Thankfully, the Lord kept knocking, quietly and persistently, on my heart. I fought it for a year or two, but eventually I gave in - with very bad grace, I might add.
"Okay, you want me to homeschool. FINE. It's going to be a flop, and I'm going to be miserable, and it'll be all your fault. But have it YOUR way."
Of course, now that we are three years in, I laugh at myself - because home education has been the best decision our family ever made. It has poured out blessing upon blessing upon both us and our children, not to mention being the greatest adventure of our lives, and we wouldn't have it other way. And I could have saved myself a whole lot of heartache and frustration (not to mention time and money) if I had just obeyed God and trusted that he knew what he was doing, and that everything would come out okay.
But I had to learn the hard way.
That was also the case in another life-issue recently. I knew what the Lord expected, but that didn't change the fact that I didn't want to obey. And furthermore, I was afraid to obey. "God, if I obey you in such-and-such, You don't realize what might happen!" The time from my understanding the Lord's will to breaking down and saying, "Okay, I'll do it" was approximately six years. And again, obedience has resulted in blessing upon blessing, both spiritual and physical. I wish I'd just obeyed right away.
But I'm apparently a slow learner, and I have the feeling that I will have this challenge for many years, if not my whole life. Stepping out in trust and obedience is not my strong point.
And thus, my badge, my reminder, is "Trust and Obey." Because, truly, there is no other way to be happy in Jesus. And that is my life's journey-challenge.

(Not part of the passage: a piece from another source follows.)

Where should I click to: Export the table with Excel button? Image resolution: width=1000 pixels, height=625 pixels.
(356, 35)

In looking over the early entries of this blog (which I've been doing a lot of late, as I write a new series based on events that happened in the second year of this blog), I am struck by one thing - how far I've come in six years. Sometimes I cringe as I read those old entries, realizing how immature I was, how pathetic and shallow my theology was, and how young I was. Though I have hardly realized it, God has brought me a long way. And should my journey on earth be prolonged another decade (or two or three or four), I know that I will be able to say the same thing at the end of each of those. God is faithful. He is always working on me, on my husband, on our family - for our good and His glory. He may not be a tame Lion, but He is Good. And we can trust and obey with full confidence in His love and His mercy.

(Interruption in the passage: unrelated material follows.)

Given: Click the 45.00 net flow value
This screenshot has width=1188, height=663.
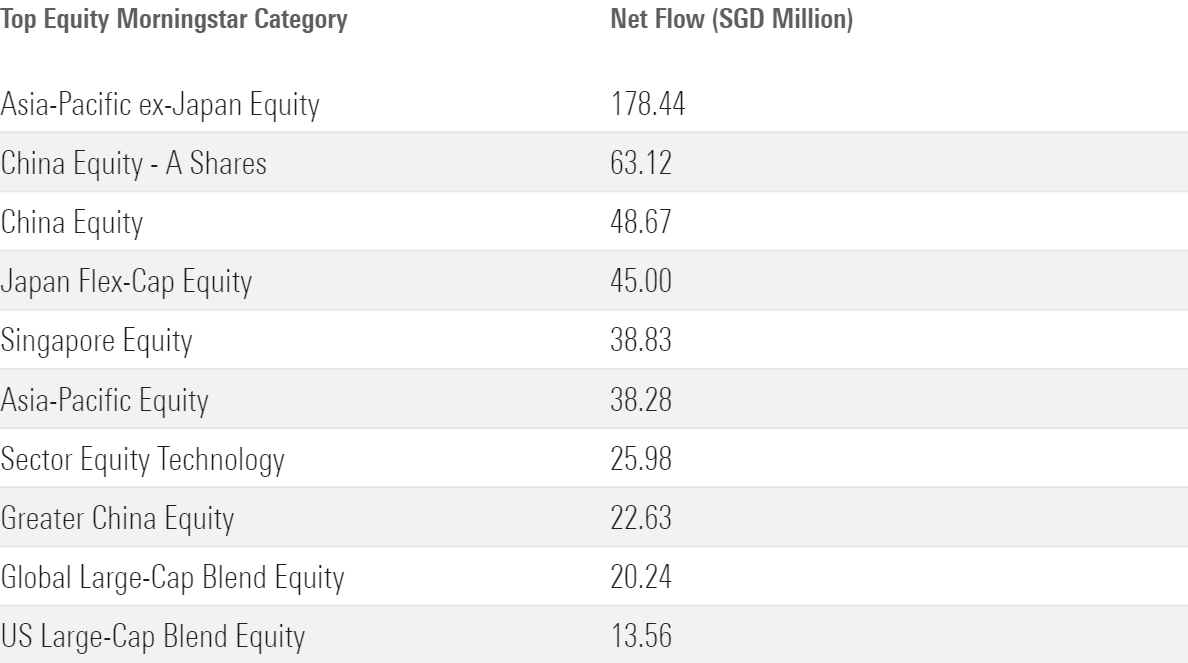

"It is of the LORD's mercies that we are not consumed, because his compassions fail not. They are new every morning: great is thy faithfulness."

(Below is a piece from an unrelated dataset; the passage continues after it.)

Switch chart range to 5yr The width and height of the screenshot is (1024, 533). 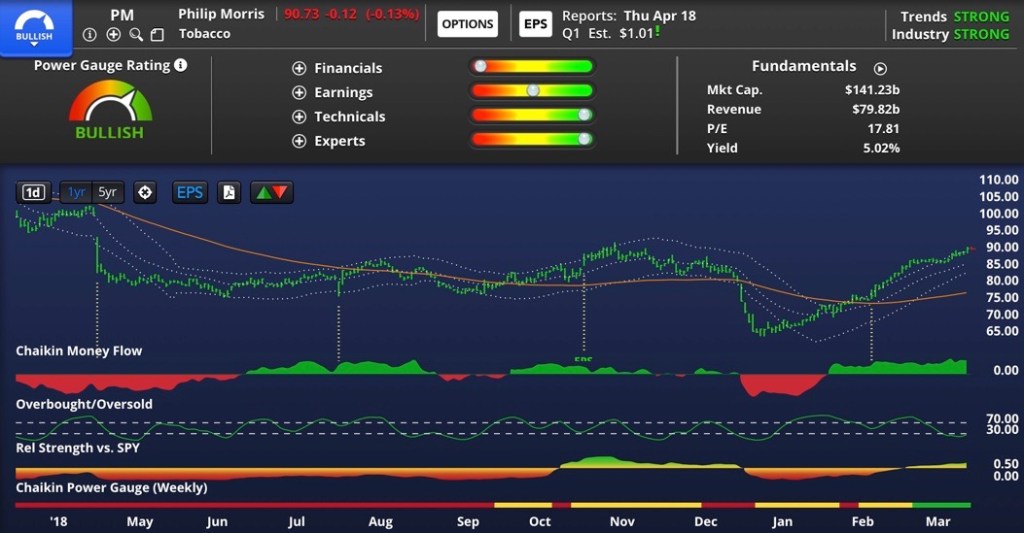[107, 193]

What will be covered in this blog's new direction? Lots and lots!
- Home education: Curriculum reviews, crafts, country studies, our adventures, everything we're learning (and that I'm learning as a new home educator)
- Homemaking: No matter how much I learn, there's an enormous body of material still to learn. I love to share what I'm learning!
- Our Family's Adventures - Everything under the sun!
- Various: Theology, practical things, Christian womanhood, ramblings on every topic under the sun.
I'm not able to make any guarantees with this blog. Sometimes, like now, I am able to be very productive and to put out content regularly. Sometimes, like when there's a new baby around, I have to make myself scarce. However, writing is my passion, and I hope to be around as often as possible, and I love to write whenever I can (it's often more a matter of limiting my writing time!).
I very much hope you'll join me for the journey.
Thank you for all of the support over the years, dear friends! Your encouragement and support has meant the world, and I look forward to sharing new adventures with you!